WESTFIELD – Ten students graduated from White Oak School on the afternoon of June 7 in a touching ceremony that was moved indoors due to excessive heat.
Families were seated in sections in the gymnasium and applauded as the seniors took their seats at the front, welcomed by Headmaster David Drake, Student Dean Gerard McGovern and Academic Dean Jody Michalski.
McGovern said everyone was gathered to celebrate the extraordinary accomplishments of the seniors, and quoted Charles Dickens, “It was the best of times, it was the worst of times…” to describe the pandemic year.
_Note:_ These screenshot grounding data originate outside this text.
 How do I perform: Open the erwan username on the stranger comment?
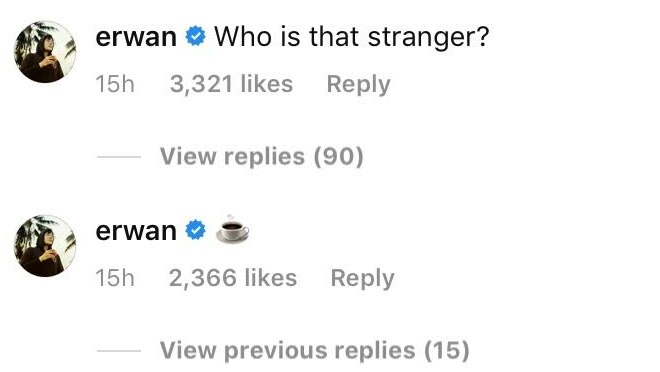pyautogui.click(x=136, y=37)
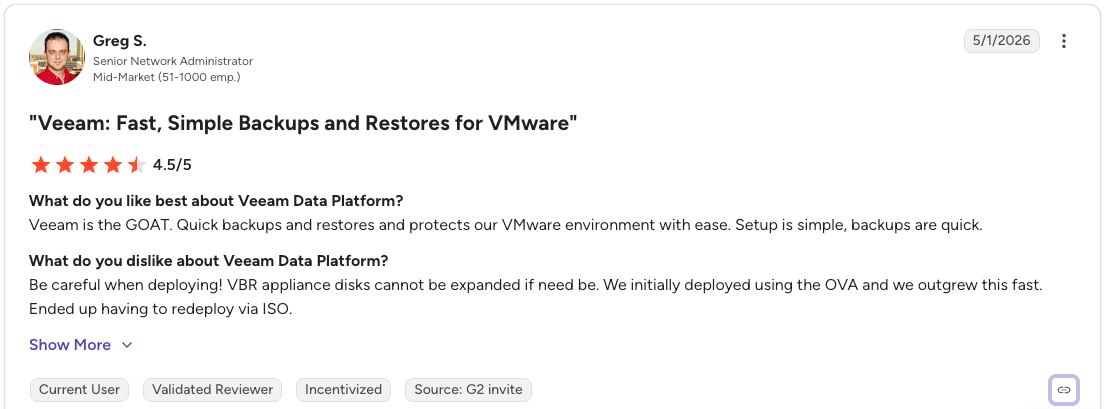Image resolution: width=1105 pixels, height=409 pixels.
Task: Open the three-dot review options menu
Action: 1063,41

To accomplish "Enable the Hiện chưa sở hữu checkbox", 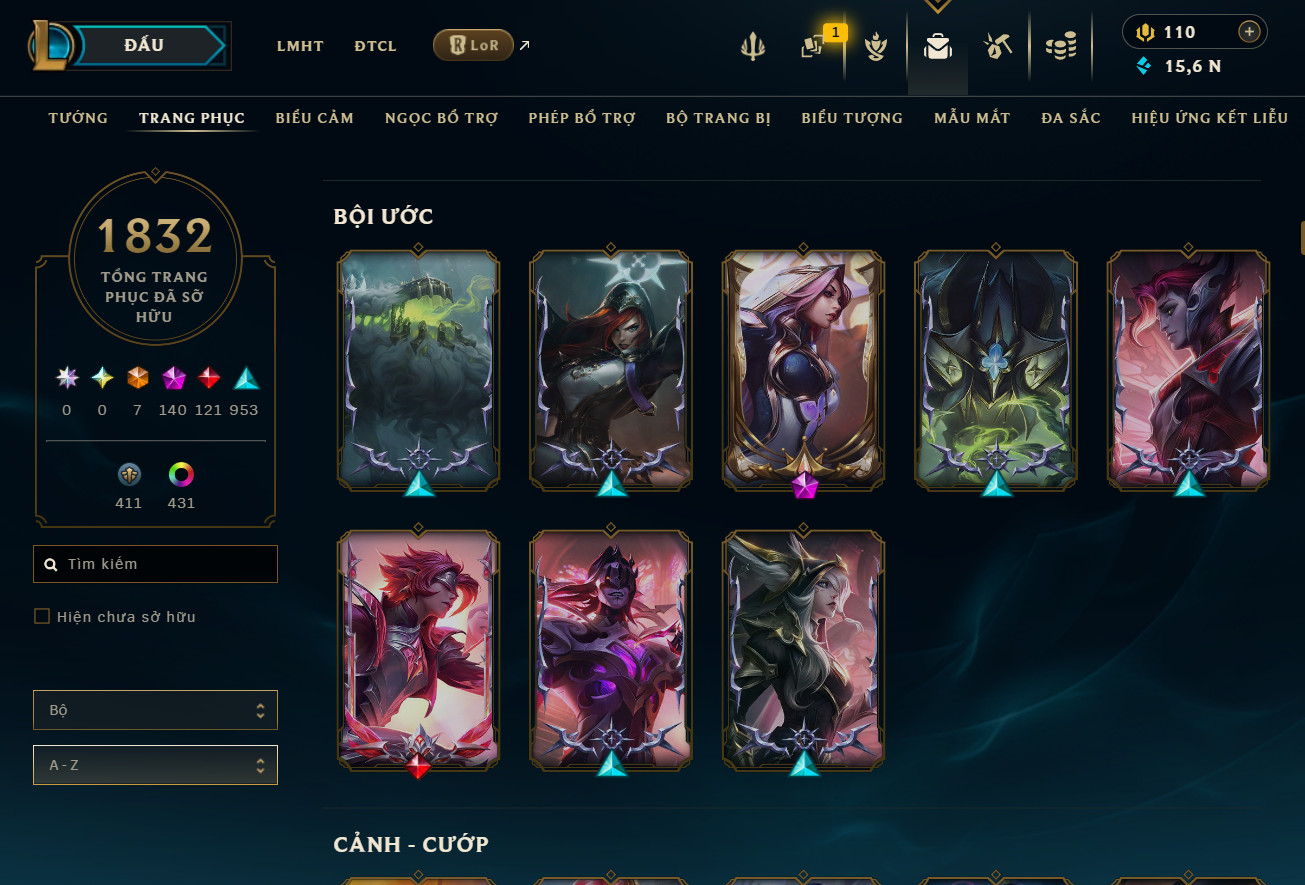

He said despite the chaos and orientation, and despite the fear of disease, for each student the goal of completing their senior year was worth whatever effort it took. “You all have the right to be proud of yourselves,” he said.
Graduating in the Class of 2021 were Nicholas Anciello, Dean Fredo-Argiro, John Gorman, Ashley Haislip-Hansberry, Davon Nowak, Stephanie Leo, Kaizer Maximus Lopez, Thomas Mercier, Christian St. Sauveur, and Nickolas Swinicki.
McGovern and Michalski listed the accomplishments of each student, and wished them all the best for their future and in achieving their goals. The seniors then spoke about their experiences at White Oak, many referring to the struggles they had in other schools.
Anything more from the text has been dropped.